Task to complete: Check every line below for the string "each", and copy the lines that contain it.

Records supplied:
-- -- --
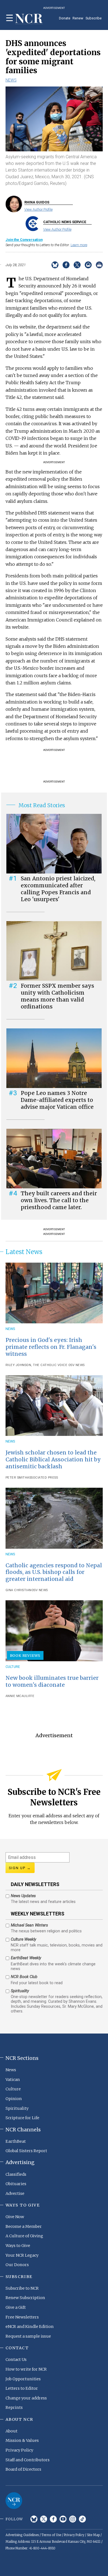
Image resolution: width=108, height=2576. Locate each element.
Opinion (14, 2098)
-- -- --
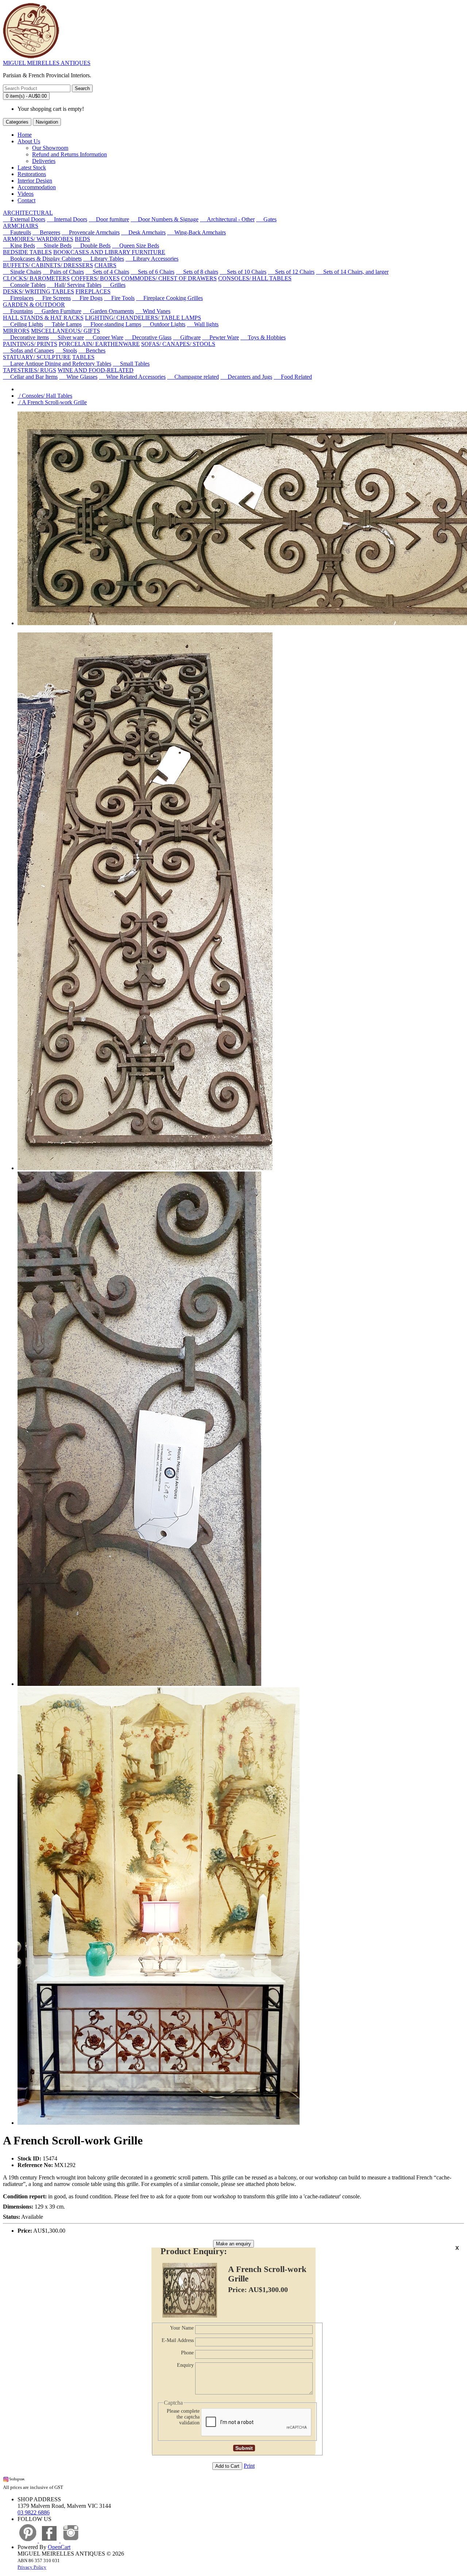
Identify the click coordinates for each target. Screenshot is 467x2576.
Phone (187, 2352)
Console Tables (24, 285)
-- -- --
Written solution:
Image resolution: width=108, height=2576. Locate each element.
Identify the click coordinates for each target. Screenshot is 467x2576.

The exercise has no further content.